"Bismallah!"[21] said Scanderbeg. "And if the girl and the boy were the ones I saw asleep in each other's arms by the fire the other night, the compact is good for two generations at least."
It was agreed that, upon his sufficient recovery, Milosch should bring the children from the camp of Hunyades to Albania.
The ride by the Vitosh and Rilo Mountains where the mighty ranges of the Balkans, the Upper Mœsian, and the Rhodope are thrown close together, was sufficiently grand to engross the eye and mind of the dashing riders. Thus most of the day was passed in silence, broken only by the clatter of the horses' hoofs against the rocks; the roar of cascades making their awful plunge hundreds of feet from the precipices; the complaint of rivers far down at the bottom of ravines, fretting beneath the prison roof of ice and snow; and glorious pines, pluming the brow of crag and ledge, through which the everlasting winds breathed the dirge over fallen empires of men.
As they forced their way up a long and tedious ascent, Scanderbeg joined Kabilovitsch and said:
"To relieve the tedium of this slow part of the journey you must tell me about that lass you would not leave for the love of Albania. A sweet face as I saw it. I could have run off with it myself, had I not other business on hand. And I can pardon a father's heart for clinging very closely to such a child. You will forget my rude speech a while ago. I played with a little lass like that when I was a boy. The face of your child, that night I watched for you, carried me back to those happy days. I could see my little sweet-heart in her; though thirty years have thrown their shadows of dark events across my memory."

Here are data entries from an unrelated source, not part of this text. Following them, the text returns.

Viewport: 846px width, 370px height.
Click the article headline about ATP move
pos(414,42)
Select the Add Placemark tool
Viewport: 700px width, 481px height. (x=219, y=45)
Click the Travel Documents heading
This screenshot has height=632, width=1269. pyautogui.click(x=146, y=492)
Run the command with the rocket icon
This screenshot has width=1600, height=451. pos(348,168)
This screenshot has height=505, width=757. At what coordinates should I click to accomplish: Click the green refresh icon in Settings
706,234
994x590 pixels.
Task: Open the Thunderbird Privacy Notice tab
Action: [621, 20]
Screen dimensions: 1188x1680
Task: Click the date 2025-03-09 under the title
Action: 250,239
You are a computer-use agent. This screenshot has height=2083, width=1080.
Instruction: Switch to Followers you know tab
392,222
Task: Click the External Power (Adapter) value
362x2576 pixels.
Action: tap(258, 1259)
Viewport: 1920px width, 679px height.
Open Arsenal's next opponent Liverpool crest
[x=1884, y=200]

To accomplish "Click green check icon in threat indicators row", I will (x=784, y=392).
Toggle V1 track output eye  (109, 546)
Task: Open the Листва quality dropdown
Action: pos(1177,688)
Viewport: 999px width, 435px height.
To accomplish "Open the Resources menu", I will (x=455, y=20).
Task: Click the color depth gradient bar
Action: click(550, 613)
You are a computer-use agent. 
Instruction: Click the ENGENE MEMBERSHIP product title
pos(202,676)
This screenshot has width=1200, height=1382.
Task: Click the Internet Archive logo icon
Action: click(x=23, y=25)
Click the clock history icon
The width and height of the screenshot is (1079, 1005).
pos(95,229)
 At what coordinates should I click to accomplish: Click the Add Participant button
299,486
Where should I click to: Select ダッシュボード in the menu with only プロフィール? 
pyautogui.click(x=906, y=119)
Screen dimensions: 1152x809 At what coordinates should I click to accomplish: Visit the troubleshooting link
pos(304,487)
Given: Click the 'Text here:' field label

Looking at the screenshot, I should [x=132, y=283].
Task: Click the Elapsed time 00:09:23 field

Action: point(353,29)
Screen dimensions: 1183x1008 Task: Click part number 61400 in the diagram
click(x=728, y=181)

Kabilovitsch turned familiarly to Scanderbeg with the query,
"May I read your thoughts, Sire?"
"Yes, he is welcome to do so who can find my soul beneath this battered face."
"That child was the fair Mara, the daughter of the noble George Cernoviche, whose castle ruins lie now by the shore of Ochrida. Am I not right?"
"Right! but I knew not of the fall of her father's house. Can you tell me aught of the history of my little maiden. If she lives, she must be a goodly matron now."